═══ Given records

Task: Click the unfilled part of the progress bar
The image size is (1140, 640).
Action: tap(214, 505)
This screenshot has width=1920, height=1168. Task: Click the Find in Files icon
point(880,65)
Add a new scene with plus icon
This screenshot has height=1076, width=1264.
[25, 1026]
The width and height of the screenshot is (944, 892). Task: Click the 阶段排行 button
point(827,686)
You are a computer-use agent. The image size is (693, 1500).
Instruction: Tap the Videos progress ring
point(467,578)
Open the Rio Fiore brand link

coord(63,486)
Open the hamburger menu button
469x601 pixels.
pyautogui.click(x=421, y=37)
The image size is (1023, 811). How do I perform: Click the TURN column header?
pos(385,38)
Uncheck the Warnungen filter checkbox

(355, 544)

══════

* Your goal *
Convert the records, from the line that contains "This screenshot has width=1920, height=1168." through the line that contains "point(827,686)", into a JSON list of strings with one string per line and no blank lines.

* Task answer *
[
  "This screenshot has width=1920, height=1168. Task: Click the Find in Files icon",
  "point(880,65)",
  "Add a new scene with plus icon",
  "This screenshot has height=1076, width=1264.",
  "[25, 1026]",
  "The width and height of the screenshot is (944, 892). Task: Click the 阶段排行 button",
  "point(827,686)"
]